SUPPLIED DATA:
-----

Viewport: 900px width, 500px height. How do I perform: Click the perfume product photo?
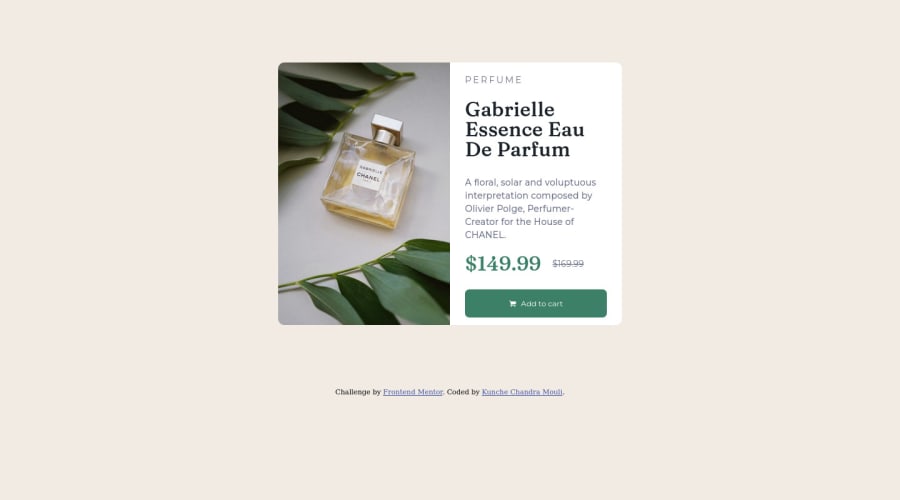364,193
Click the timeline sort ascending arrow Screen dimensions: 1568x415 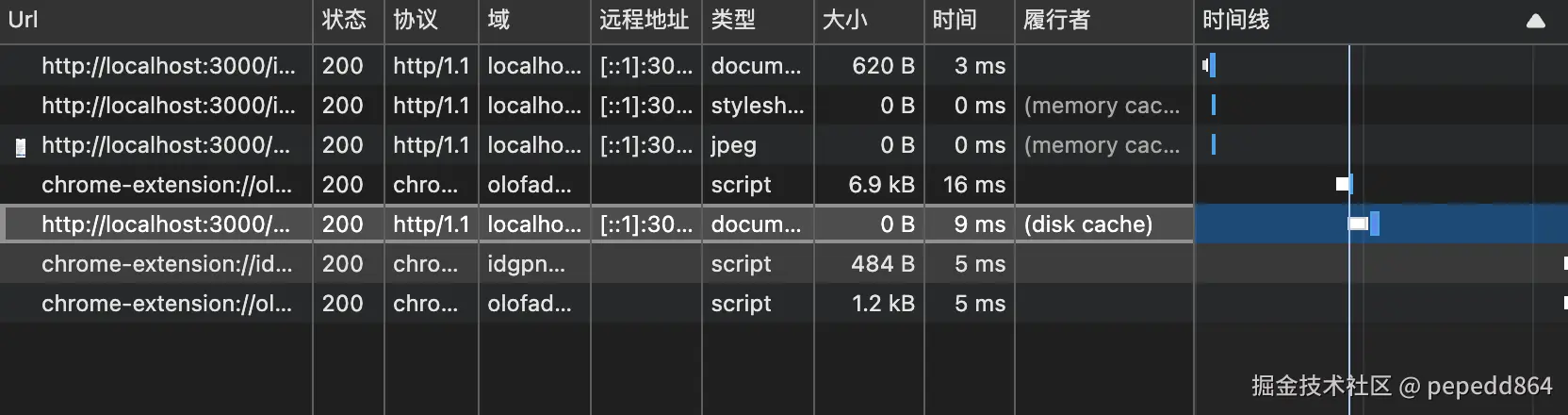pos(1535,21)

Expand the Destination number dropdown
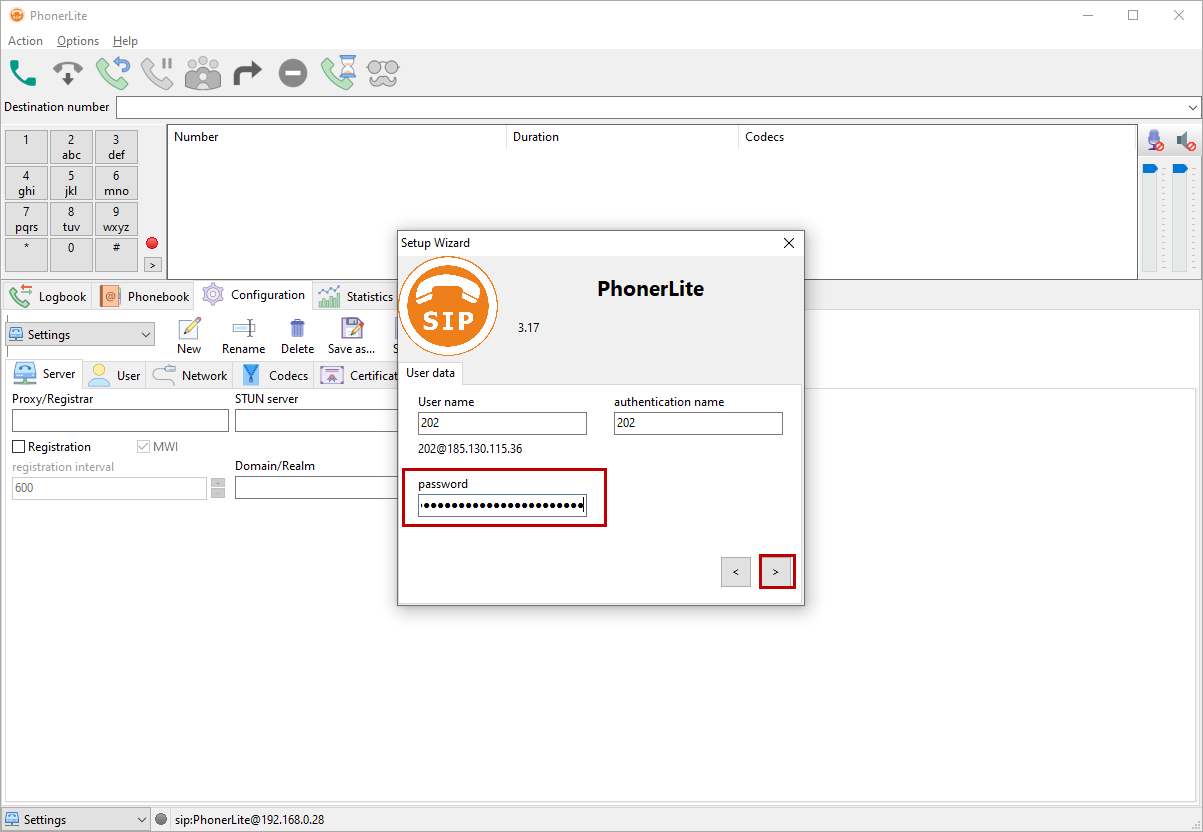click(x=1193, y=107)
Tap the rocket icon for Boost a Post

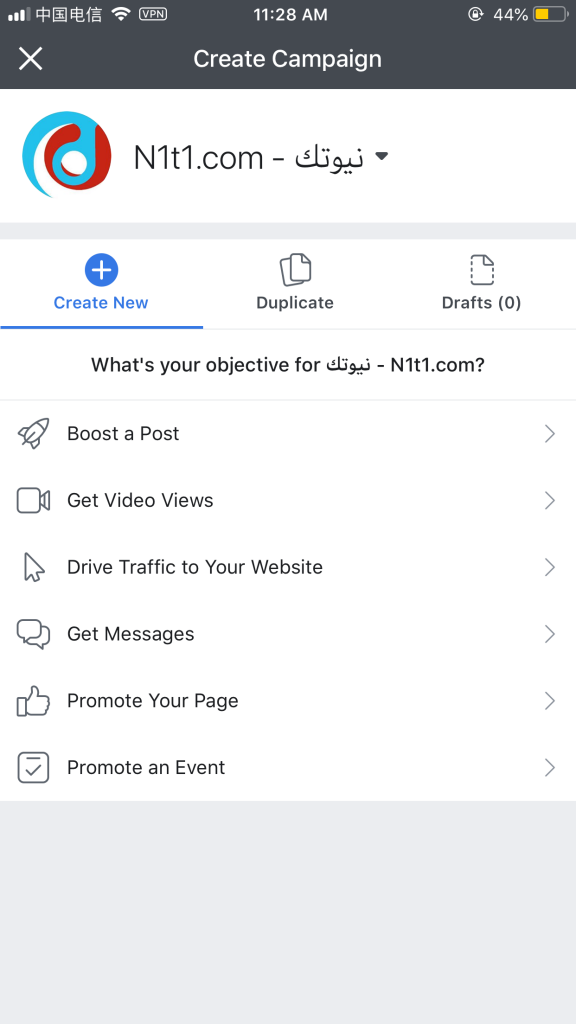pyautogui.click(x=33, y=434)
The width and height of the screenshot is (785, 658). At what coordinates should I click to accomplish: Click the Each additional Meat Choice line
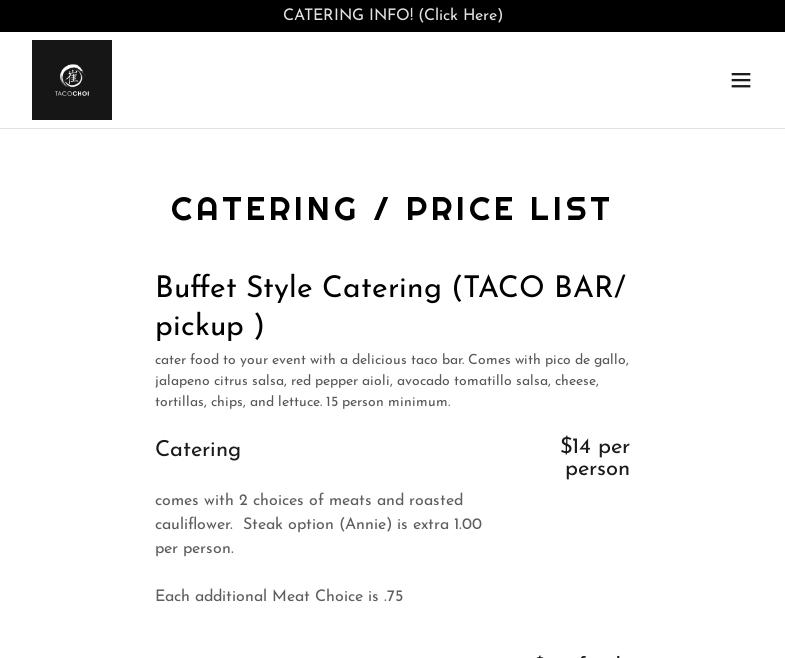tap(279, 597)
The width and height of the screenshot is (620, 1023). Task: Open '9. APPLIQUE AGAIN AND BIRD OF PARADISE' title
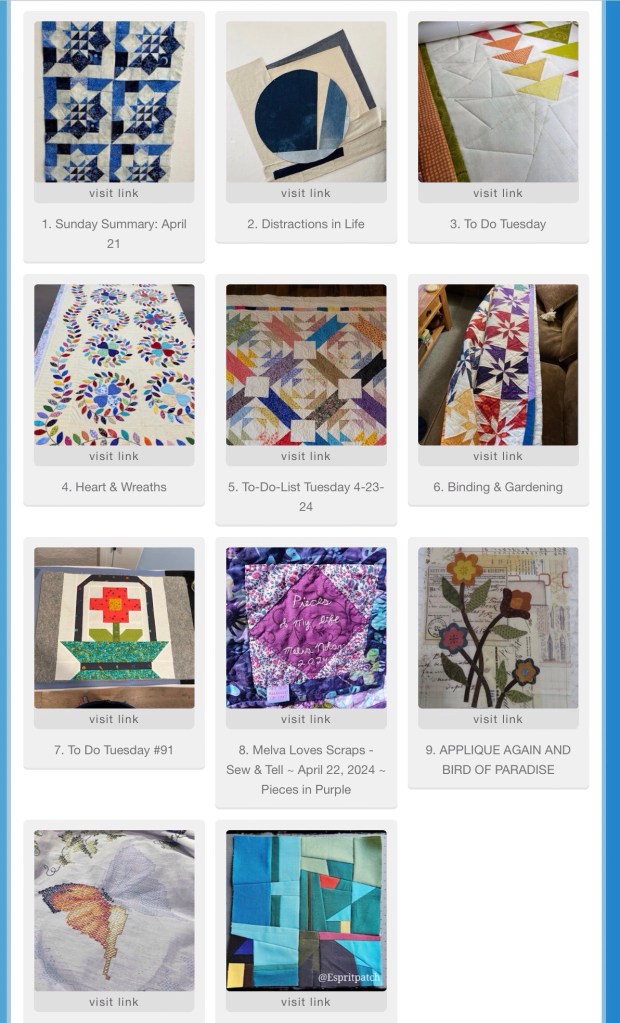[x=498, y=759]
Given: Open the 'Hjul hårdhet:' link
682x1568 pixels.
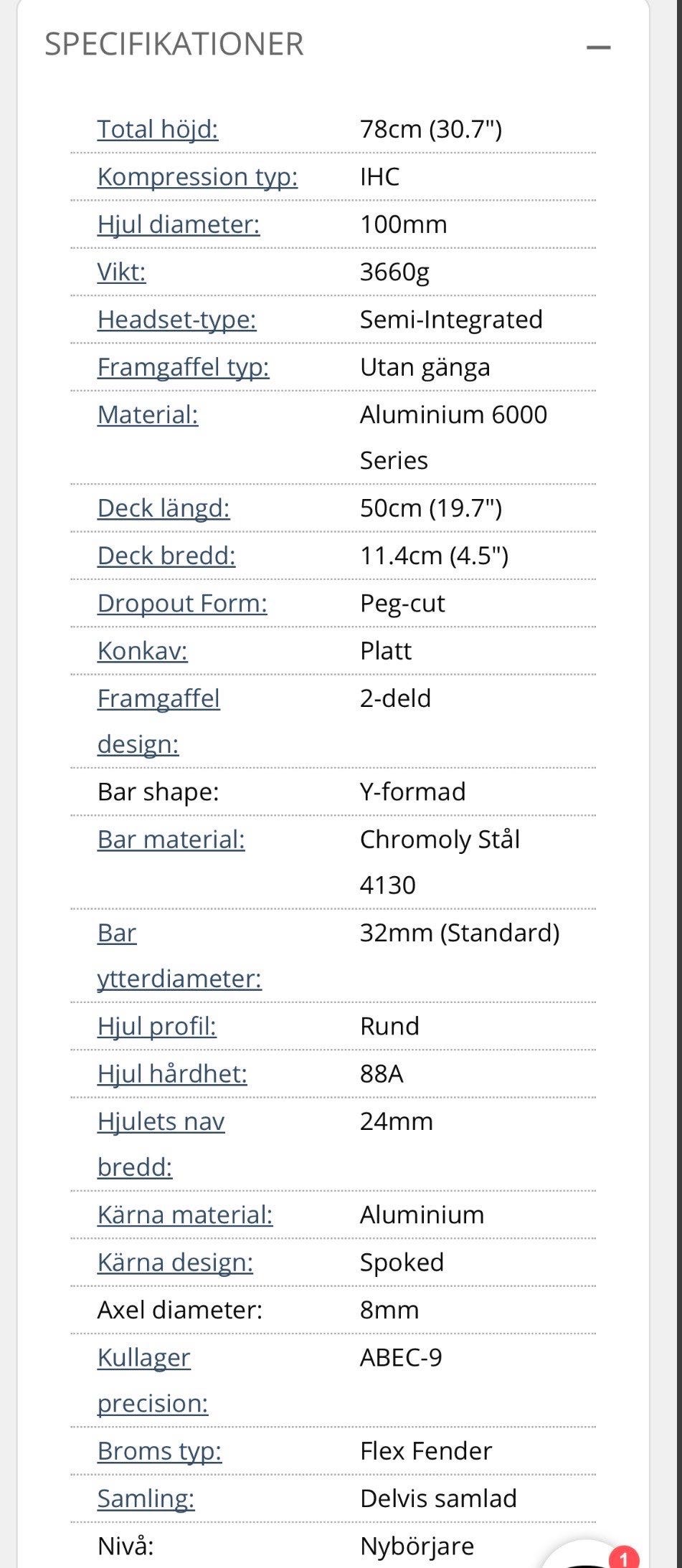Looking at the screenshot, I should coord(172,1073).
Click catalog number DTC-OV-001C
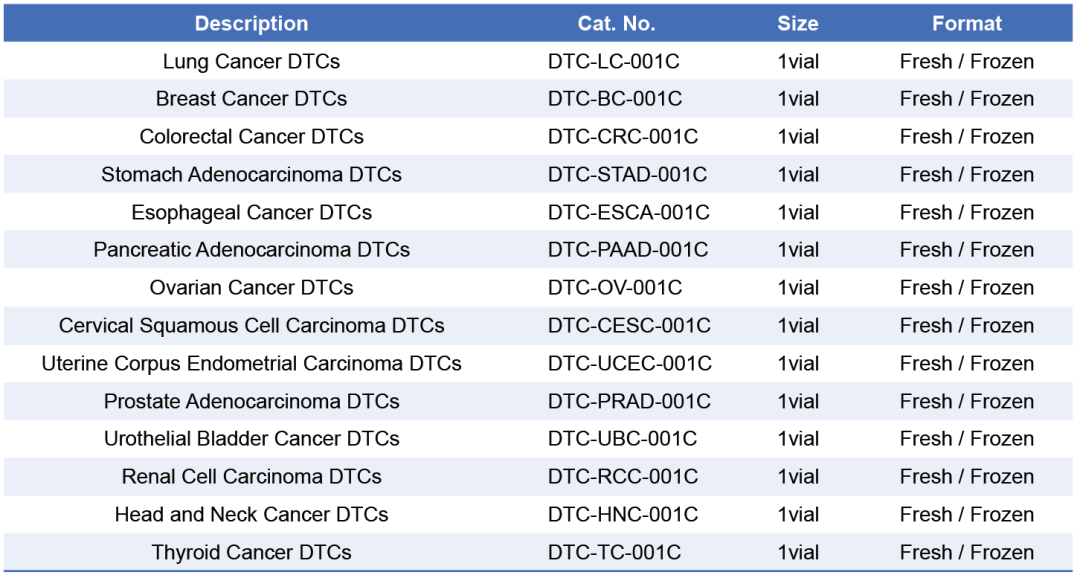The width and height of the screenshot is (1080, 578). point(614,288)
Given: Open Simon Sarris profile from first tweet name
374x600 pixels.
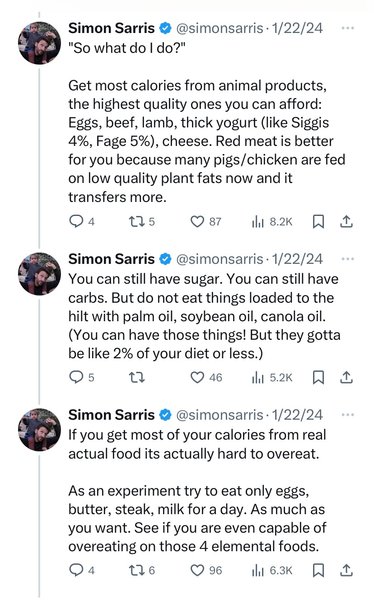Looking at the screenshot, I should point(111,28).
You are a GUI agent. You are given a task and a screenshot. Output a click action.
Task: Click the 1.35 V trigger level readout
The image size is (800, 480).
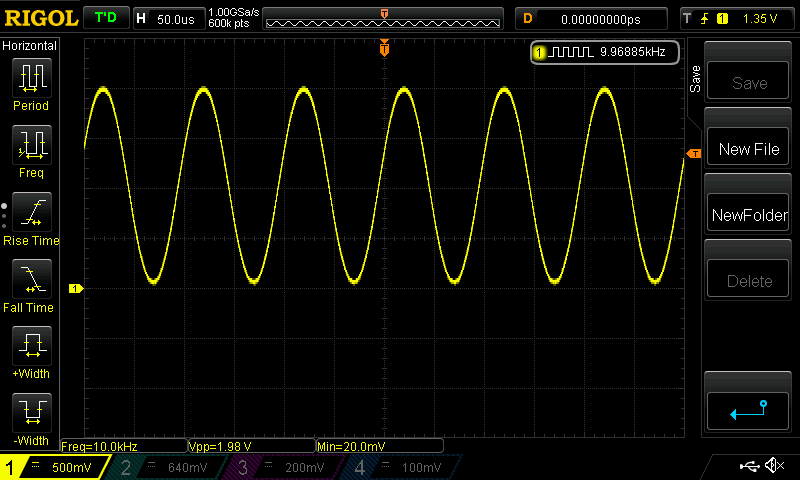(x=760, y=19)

-----

PROBLEM STATEMENT:
Starting with the line that contains "Expand the Destination number dropdown", print every remaining line of the records above, exactly as it stands. Do not print the pictures.

RESPONSE:
Expand the Destination number dropdown
click(x=1193, y=107)
Tap the rocket icon for Boost a Post

pyautogui.click(x=33, y=434)
The width and height of the screenshot is (785, 658). At what coordinates should I click to accomplish: Click the Each additional Meat Choice line
tap(279, 597)
The width and height of the screenshot is (620, 1023). Task: Open '9. APPLIQUE AGAIN AND BIRD OF PARADISE' title
[x=498, y=759]
Given: Open the 'Hjul hårdhet:' link
682x1568 pixels.
Looking at the screenshot, I should coord(172,1073).
Click catalog number DTC-OV-001C
The width and height of the screenshot is (1080, 578). point(614,288)
Given: Open Simon Sarris profile from first tweet name
374x600 pixels.
Looking at the screenshot, I should point(111,28).
You are a GUI agent. You are given a task and a screenshot. Output a click action.
Task: Click the 1.35 V trigger level readout
The image size is (800, 480).
(x=760, y=19)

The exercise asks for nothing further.